Talk:radioactive material

From Wiktionary, the free dictionary
Latest comment: 18 years ago by Eclecticology in topic From RfD page
Jump to navigation Jump to search

I've made the following changes to the definitions:

  • I removed the part about unstable nuclei from the first definition. I'm only 90% sure that there are no other reasons for material to be radioactive, and in any case I think the technical definition is operational (it's radioactive if it emits particles) rather than theoretical (it's radioactive if it has an unstable nucleus undergoing thus-and-such kinds of nuclear reaction). But perhaps we should provide the theoretical defnition separately.
  • I fixed the wikification of alpha particle etc. Linking to the definitions of alpha etc. didn't seem useful. I also decapitalized gamma ray. I left X ray capitalized, but that link seems to be broken.
  • I generalized to "energetic particles", as I'm not convinced that the list given covers everything. E.g., a material might conceivably throw off something more exotic which then decays into something familiar.
  • I added "signficantly above background levels" since by the original defnition everything is radioactive, but I believe that in practice the term is reserved for hotter-than-normal stuff. This is worth a bit more research, but I haven't done this (thus this note).
  • I made the second definition "colloquial", realizing that this will make some folks uneasy, but ...
  • I also shifted from "is" to "thought to be". I believe this definition correctly reflects usage while still pointing out that it's based on a common notion of the technical sense, not the sense itself.

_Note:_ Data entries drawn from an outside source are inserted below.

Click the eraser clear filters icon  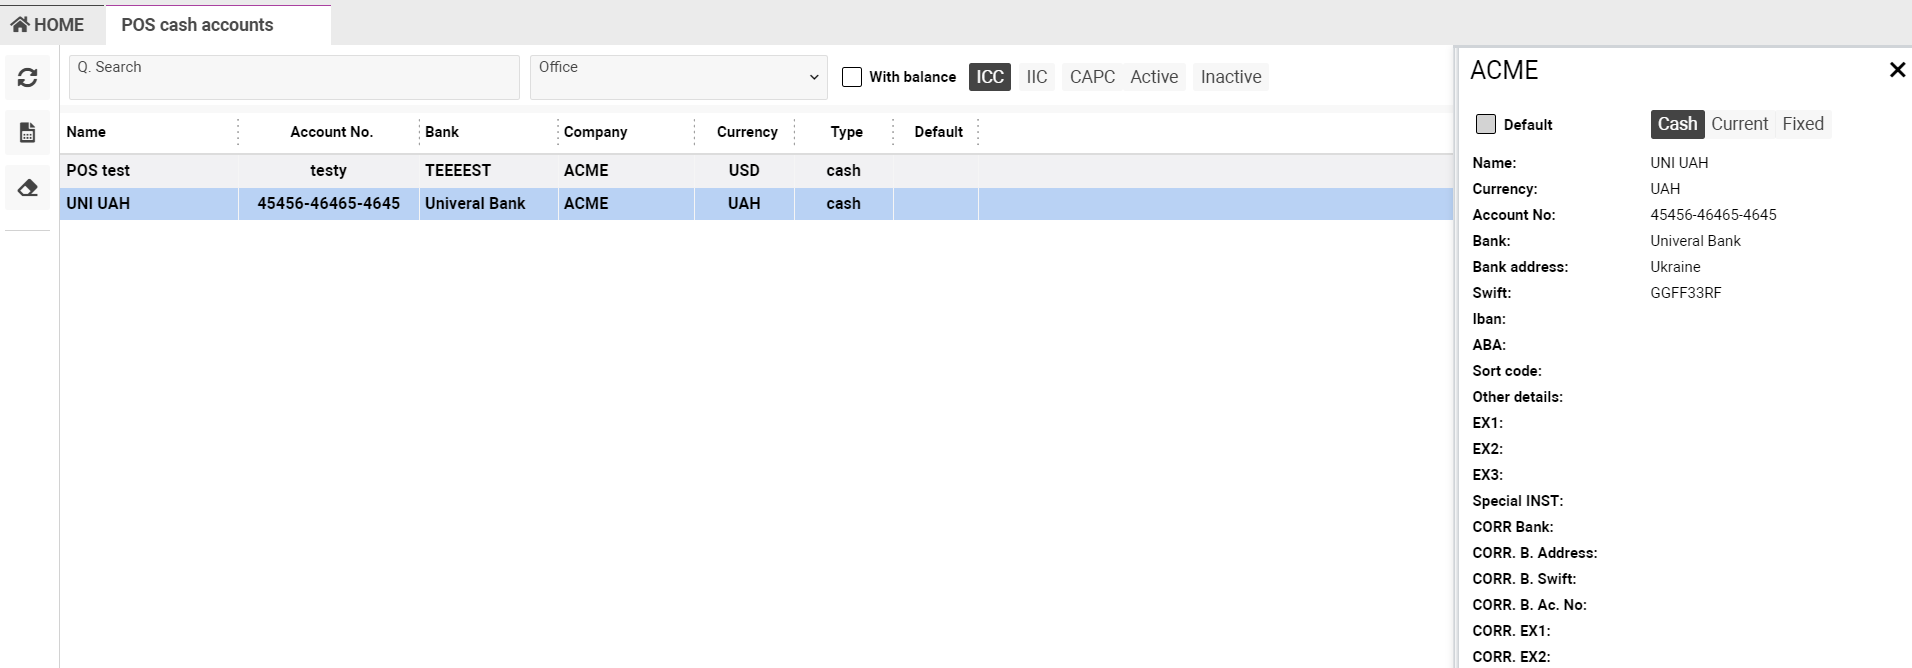coord(28,188)
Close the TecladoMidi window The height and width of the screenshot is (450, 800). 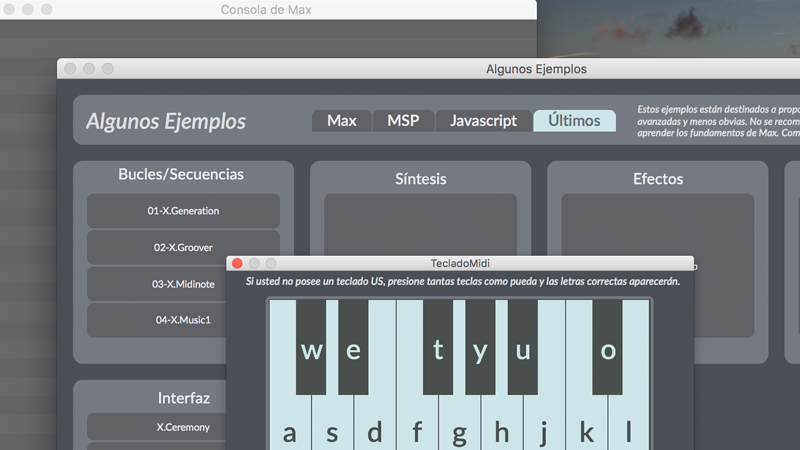click(x=237, y=263)
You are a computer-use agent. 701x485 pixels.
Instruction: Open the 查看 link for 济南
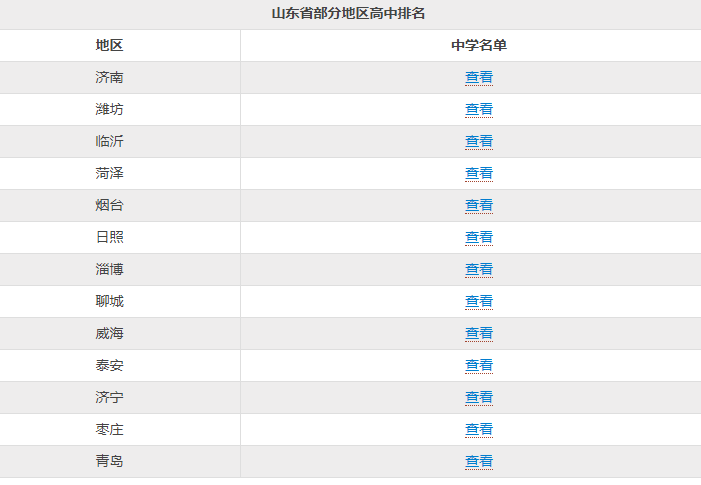[479, 77]
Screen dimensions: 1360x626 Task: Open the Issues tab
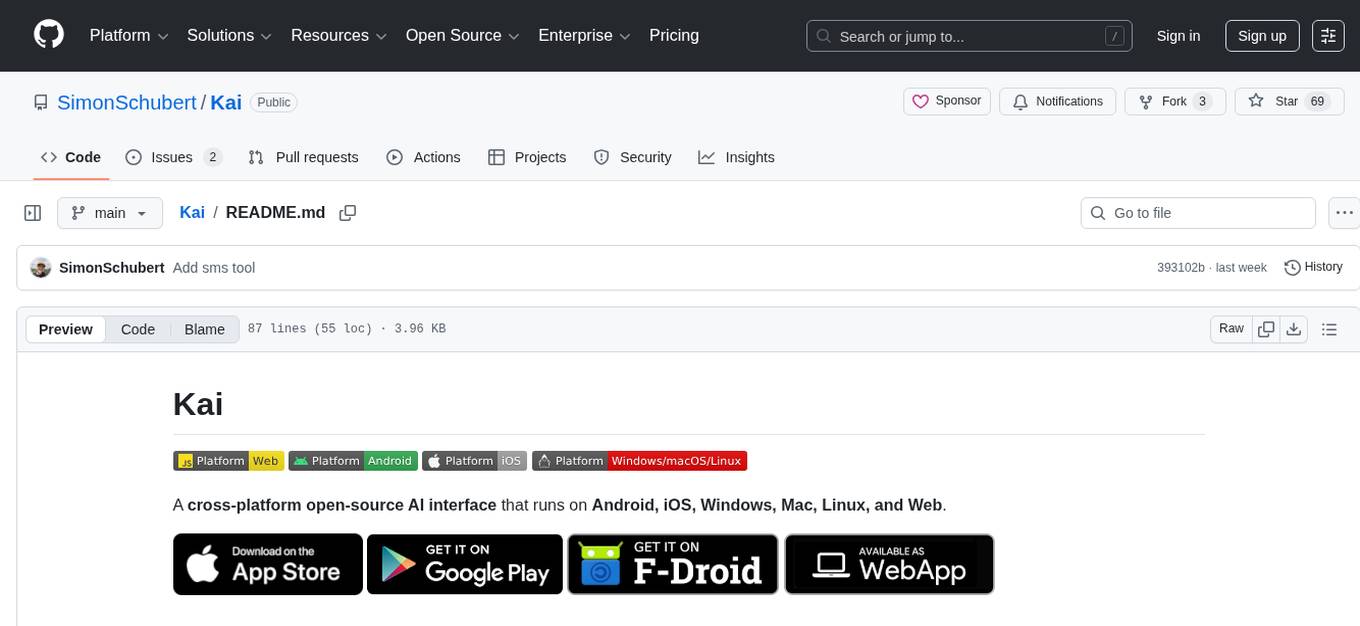[173, 157]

I'm sure this will not be the last word -dmh 04:55, 7 September 2005 (UTC)Reply

Correct, dmh. A few additional words follow here, for example:
  1. radioactive substances emit particles from the atomic nuclei, not from the electron shells. Hence X-rays are not considered to be of radioactive origin - so I removed that one.
  2. gamma rays are emitted as the nucleus have a surplus of energy. Although that means the nucleus is in an unstable state, I believe it to be a little misleading to claim the whole nucleus to be unstable (which to me sounds as it was going to fall apart)
  3. I added instead protons, although not as common, there are isotopes which sends out such.
  4. I am not sure about "above background levels" - why would you claim everything to satisfy the definition of 'radioactive' if we removed those words?
\Mike 09:08, 7 September 2005 (UTC)Reply
To say that these ejected particles are "nuclear" are too ambigious, I think. Yes, they originate in the nucleus, but no, there were not necessarily any such particles there to begin with (i.e. the nucleus doesn't contain any of them). Gamma photons definitely not, for example. Neither any β+ (positrons). (Oh, behold! The wonders of quantum mechanics ;) \Mike 18:22, 7 September 2005 (UTC)Reply
Looks like we were editing at the same time. OK, so "nuclear particles" is out. Drat. Maybe "as a result of a nuclear reaction" could go in somewhere?. In any case, thanks for the feedback, and here is what I meant by "everything is radioactive", modulo a bit of backpedaling:
I'm not completely comfortable with the current formulation, and what I said was not quite correct (unless proton decay pans out), but my point was this: First, most macroscopic matter will contain minute amounts of radiocative isotopes. The lead in a pencil will contain small amounts of 14C, for example. If you put that pencil lead in a perfectly isolated environment and had very sensitive instruments, you would see low levels of radioactivity as that 14C decays. Nonetheless, we don't consider ordinary pencil lead to be radioactive. Second — and this is what I originally had in mind but I'm no longer so sure of it — I'm pretty sure that any nucleus besides perhaps the lone proton of 1H can decay spontaneously. The probabilities for a stable isotope are extremely low, but I'm pretty sure they're not zero. Twelve grams of 12C contains Avogadro's number of nuclei, and if you roll the dice 6x1023 times, it's no longer extremely unlikely that something will happen. In other words, even a lump of pure 12C will exhibit some radioactivity, albeit very, very little. I think.
In any case, as a practical matter, most ordinary matter people will run across is, strictly speaking, ever so slightly radioactive, if only because it will contain trace amounts of radioisotopes. In practice, no one really cares about this. Most of the time, something is either clearly not radioactive enough to care about, or clearly is radioactive enough to care about. The only open question here is, is there a bright line between the two, or (more likely) is it a matter of context. -dmh 18:26, 7 September 2005 (UTC)Reply
Lol, thanks. I think I got a bit carried away with the "nuclear" perspective, and forgot that the term being defined was "radioactive material".  :) \Mike 10:09, 12 September 2005 (UTC)Reply

From RfD page[edit]

The following information has failed Wiktionary's deletion process.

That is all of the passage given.